I wonder if that has been done with his batting in mind. For much of the discussion on whether or not Dhoni should remain captain centred on whether he was still the batsman he was, on whether he could still finish like the great Dhoni of a few years ago.

This might well be an attempt at packing more power into his shots.

Midway through the year, Dhoni had talked about moving to No. 4 and letting someone else take the responsibility of finishing the innings.

It was an interesting decision, a pragmatic one maybe, since great players change roles because they can play them, not because they can no longer play the earlier one.

If Dhoni was moving to No. 4 because he could no longer finish as strongly, in the little time you sometimes get at No. 6, it was an admission that he was no longer the player he was.

He was still very good, but just not the Dhoni we knew.

But time away doesn't just refresh the body, it clears the mind too and maybe Dhoni has realised that his calm finishing style has no replacement and that he is again game to give it a go.

And for that to work, for him to play the big shots on demand, maybe he needed to be stronger.

There is also the issue of leading from the front, of playing a lead role, one that the team will look up to him for, and so maybe, one that will put him in the heat of a finish.

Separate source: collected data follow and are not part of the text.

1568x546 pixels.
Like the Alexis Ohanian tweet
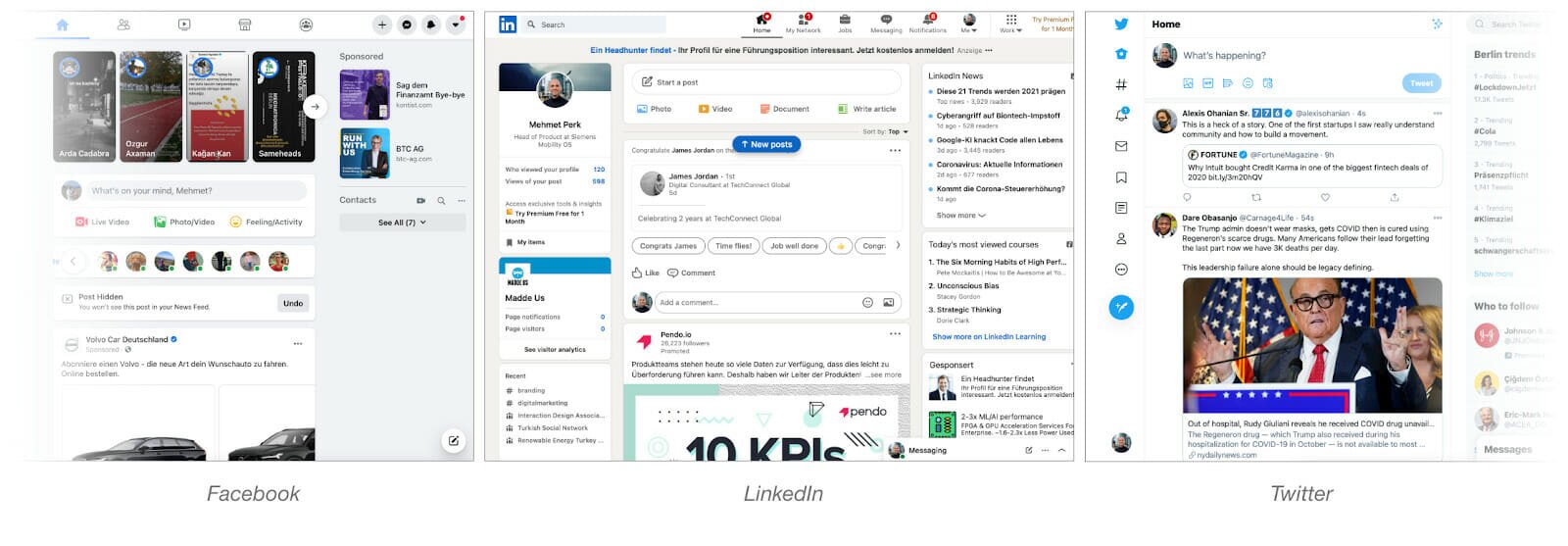1325,197
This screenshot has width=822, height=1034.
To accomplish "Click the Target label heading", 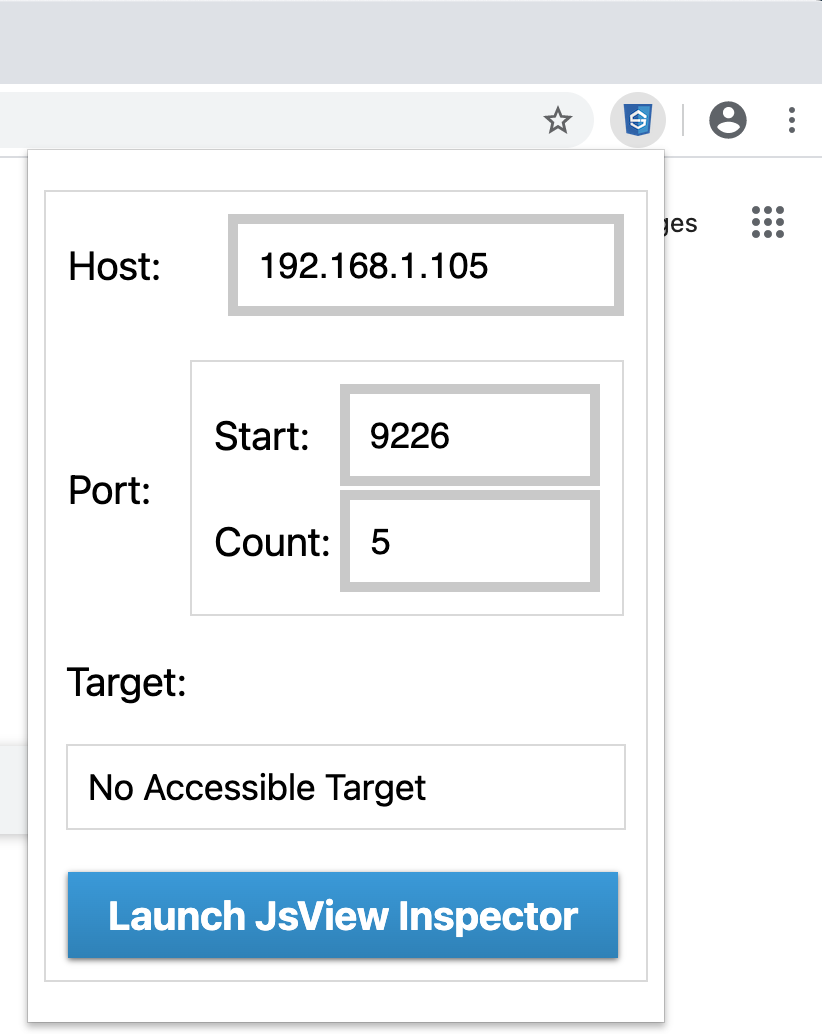I will [126, 683].

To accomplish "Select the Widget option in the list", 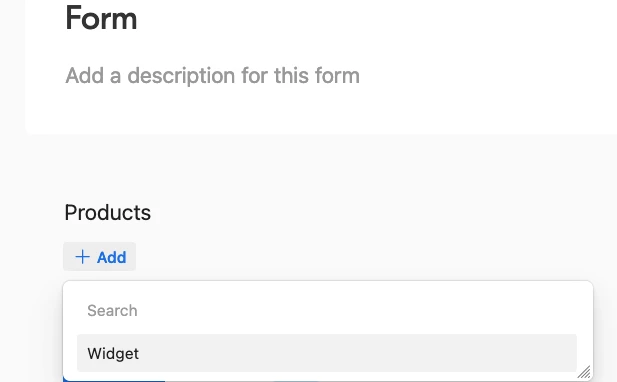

Where he bats at Perth will be the first indicator of how he sees the rest of his time as an India cricketer.

Keep an eye out too for Kohli for he has a significant role to play. If he can slip back into the role of a lieutenant, if he can keep looking up to Dhoni as leader, it will make the team stronger.

This is not to suggest that there might be divisive forces at play, not at all, merely to say that ambition finds outlets in utterances, even in gestures.

There might be a couple of players more comfortable in their roles under Kohli, just as others might feel more secure in those Dhoni assigns them. There cannot be two leaders in a side, even if one is the nominated captain.

This is an article on what could happen, not necessarily on what will. Teams have been undermined by individual ambitions in the past but both Kohli and Dhoni will be deeply aware of what will be best for India. And so, India's performance will be determined, to a significant extent by the roles they play, both assigned and voluntary.